_TASK REQUIREMENTS_. While leaving the pictures out, set down only the lines from the one with "541x392 pixels. At" through the end of the records, exactly as they stand.

(Stored items)
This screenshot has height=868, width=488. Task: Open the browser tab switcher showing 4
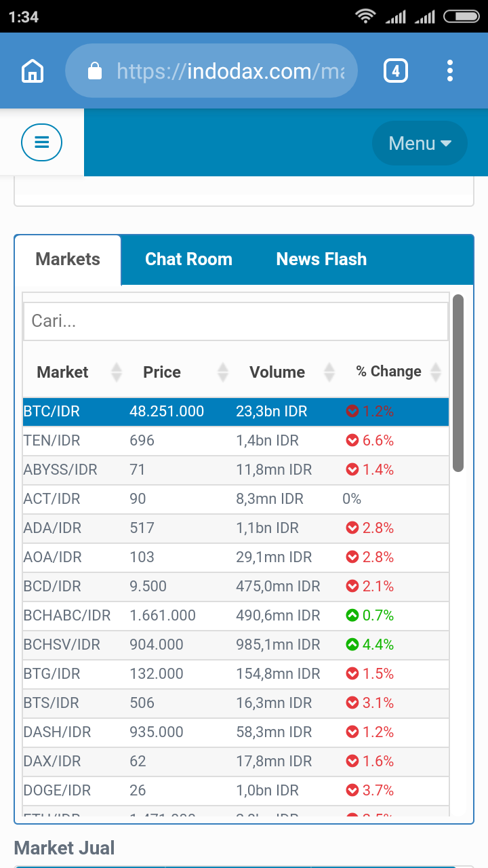tap(395, 71)
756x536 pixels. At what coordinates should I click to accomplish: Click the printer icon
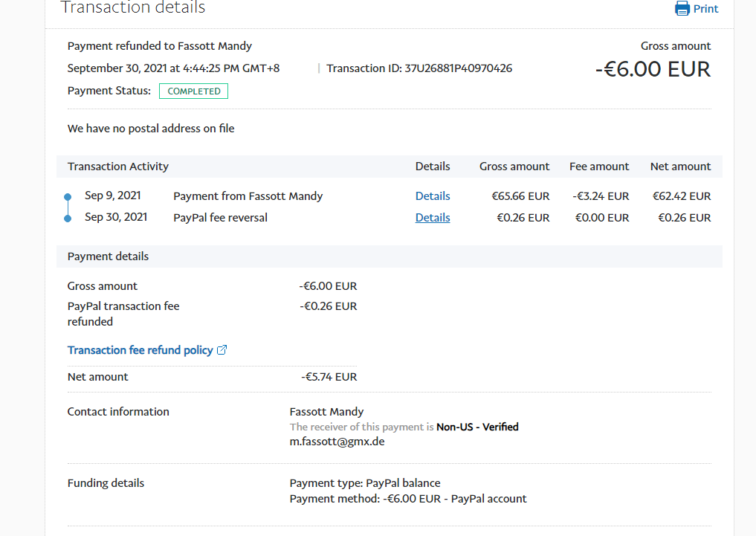point(682,9)
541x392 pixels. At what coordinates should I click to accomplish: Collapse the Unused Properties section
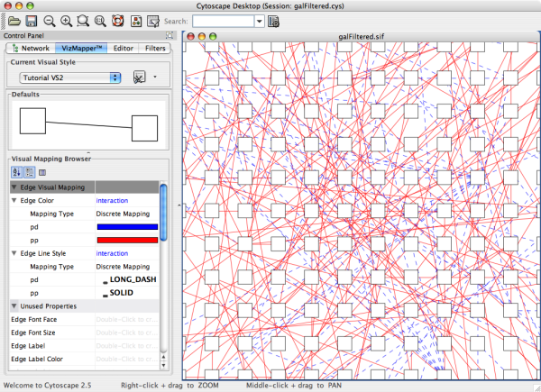pos(14,306)
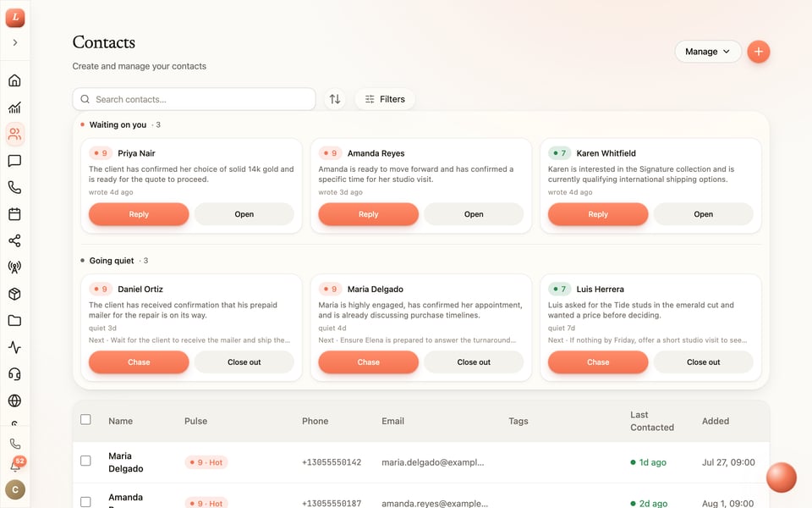
Task: Open the Manage dropdown
Action: point(708,52)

_OUTPUT BELOW_.
541x392 pixels. At what coordinates should I click to accomplish: Collapse the Unused Properties section
pos(14,306)
Task: Open the Manage dropdown
Action: point(708,52)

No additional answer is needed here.